*List of tasks:*
a. In the blog post below, shorten the paragraph that begins "See, for those of you not familiar with it" while keeping its main facts.
b. Reproduce word for word everything in the blog post below from "03 November 2009" down to "the homo hill.".

*Page:*
03 November 2009

Dead in Gay Years?! What the @#$%?

A long time ago, in a land far, far away, at a friend's birthday party, an acquaintance asked how old I was. When I stated my age to said youngster, he said, "Wow, that's, like, dead in gay years." I laughed. You bet your sweet bippy that if I were super sensitive about my age, I would have shed tears or brought the smackdown. Fortunately, I'm pretty OK with my ripe old age--which is probably not quite as "dead in gay years" as he proclaimed--and I kinda like my light splashes of grey hair: I earned them. But there are occasional reminders that I am, in fact, on my way to being well over the homo hill.

See, for those of you not familiar with it, in the gay male world, youth and beauty are seemingly valued far out of proportion to other more lasting qualities. Hot, young gay guys love the idea of being in hot, young gay couples, but I've talked with enough guys to believe that the idea of being a wrinkly, old gay couple is either not something most young gay dudes wanna think about or is outright repulsive. Some staunchly proclaim their desire to die before they really start sagging and wrinkling. Do straight guys think about being an old husband and wife on the couch together and want to retch rather than saying, "Aw"? I doubt it, but maybe some do. Anyway, in much of gay culture, by the time age is really setting in, you'd better have either settled in with the bears and leather daddies or have a committed partner 'cause ain't nobody else gonna want some of that old hairy action. ...except maybe other old hairy dudes, but who wants one of those? You see how this is problematic thinking? It's not true among everyone, and there are always exceptions, but I'm just saying it's a prevalent attitude in gay circles.

Anyway, since I'm not on the market, I don't spend too much time thinking about who I could date or who would be attracted to me (OK, so maybe I do spend some time), but in random social situations, I'm reminded of my increasing lack of youth. Let me hold on to the idea that I still have beauty if not youth...at least "for my age". Really? When did I get to the "for your age" point? "You have a good body for your age." *sigh* Yeah, thanks. I do appreciate that; I just wish that "for your age" part could be sincerely dropped. But it can't: I just don't have a college stud hotbod. Never did, never will. [Oh dear, I just realized this post may very likely draw an unusual number of unsavory Googlers.]

On a related note, there's another aspect of aging I've refrained from blogging about in the past: though I firmly believe in sexual restraint and abhor promiscuity and wouldn't change what I've done (read "not done"), I do have this faint, smirk-inducing sense of disappointment that my most youthful, energetic years were spent without putting that youth and energy to some really fun use, and now they're waning forever. It's not a bitter thing, not a sad thing (except maybe briefly during my hypersexual stint and occasional, brief aftershocks), just something I occasionally pout-smile about and then move on with my prudish self, happy I've made the decisions I have even while wishing I could've at least been married and divorced or something... *kidding* *...mostly*

"Why bring this up now?" you ask? Well, a couple of recent events have triggered this post, I suppose. First, I am trying to work off my skinny-fat lovehandles, small though they may be, and maybe get back some muscle tone in my torso, and doggonit if it's not more difficult than it's ever been.

*Information shown:*
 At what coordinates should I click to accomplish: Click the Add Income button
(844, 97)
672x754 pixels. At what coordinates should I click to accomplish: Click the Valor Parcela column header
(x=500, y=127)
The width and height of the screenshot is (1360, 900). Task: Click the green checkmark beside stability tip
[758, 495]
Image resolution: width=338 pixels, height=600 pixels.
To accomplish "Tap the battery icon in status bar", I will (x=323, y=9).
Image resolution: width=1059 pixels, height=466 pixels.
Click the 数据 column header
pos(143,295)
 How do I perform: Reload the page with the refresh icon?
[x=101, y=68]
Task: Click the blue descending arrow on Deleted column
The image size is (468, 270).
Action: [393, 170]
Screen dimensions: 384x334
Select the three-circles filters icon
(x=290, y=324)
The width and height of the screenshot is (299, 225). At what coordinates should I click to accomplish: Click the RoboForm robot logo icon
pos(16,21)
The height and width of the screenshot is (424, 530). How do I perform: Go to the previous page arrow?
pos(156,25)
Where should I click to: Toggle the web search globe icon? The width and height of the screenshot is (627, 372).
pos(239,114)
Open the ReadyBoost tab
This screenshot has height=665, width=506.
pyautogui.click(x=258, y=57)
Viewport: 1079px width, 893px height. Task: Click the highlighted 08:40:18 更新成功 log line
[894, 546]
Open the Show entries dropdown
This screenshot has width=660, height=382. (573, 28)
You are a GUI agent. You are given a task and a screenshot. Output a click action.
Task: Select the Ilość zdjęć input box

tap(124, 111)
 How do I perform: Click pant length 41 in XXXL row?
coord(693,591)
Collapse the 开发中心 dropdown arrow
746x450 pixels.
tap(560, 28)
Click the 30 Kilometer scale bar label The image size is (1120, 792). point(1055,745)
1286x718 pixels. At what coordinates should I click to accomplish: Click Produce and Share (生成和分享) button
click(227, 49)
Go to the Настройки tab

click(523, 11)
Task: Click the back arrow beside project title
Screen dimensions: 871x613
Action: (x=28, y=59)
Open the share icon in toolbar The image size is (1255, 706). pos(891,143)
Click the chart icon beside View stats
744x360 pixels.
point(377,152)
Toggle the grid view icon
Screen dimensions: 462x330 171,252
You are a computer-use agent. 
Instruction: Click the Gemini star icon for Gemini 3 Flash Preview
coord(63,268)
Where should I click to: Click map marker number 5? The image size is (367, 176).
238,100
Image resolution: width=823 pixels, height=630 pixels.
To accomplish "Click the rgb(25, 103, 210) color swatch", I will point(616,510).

*Answers provided:*
a. In the gay male world, youth and beauty seem to be valued far more than longer-lasting qualities. Young gay men like the idea of being a hot, young couple. From what I've heard, though, many either don't want to think about being an old couple or find the idea repulsive, and some even say they'd rather die before they start to sag. I doubt most straight men feel that way about growing old together. In much of gay culture, once age sets in, you'd better have joined the bears and leather daddies or have a committed partner, because few others will want you. Not everyone thinks this way, but it's a common attitude in gay circles.

b.
03 November 2009

Dead in Gay Years?! What the @#$%?

A long time ago, in a land far, far away, at a friend's birthday party, an acquaintance asked how old I was. When I stated my age to said youngster, he said, "Wow, that's, like, dead in gay years." I laughed. You bet your sweet bippy that if I were super sensitive about my age, I would have shed tears or brought the smackdown. Fortunately, I'm pretty OK with my ripe old age--which is probably not quite as "dead in gay years" as he proclaimed--and I kinda like my light splashes of grey hair: I earned them. But there are occasional reminders that I am, in fact, on my way to being well over the homo hill.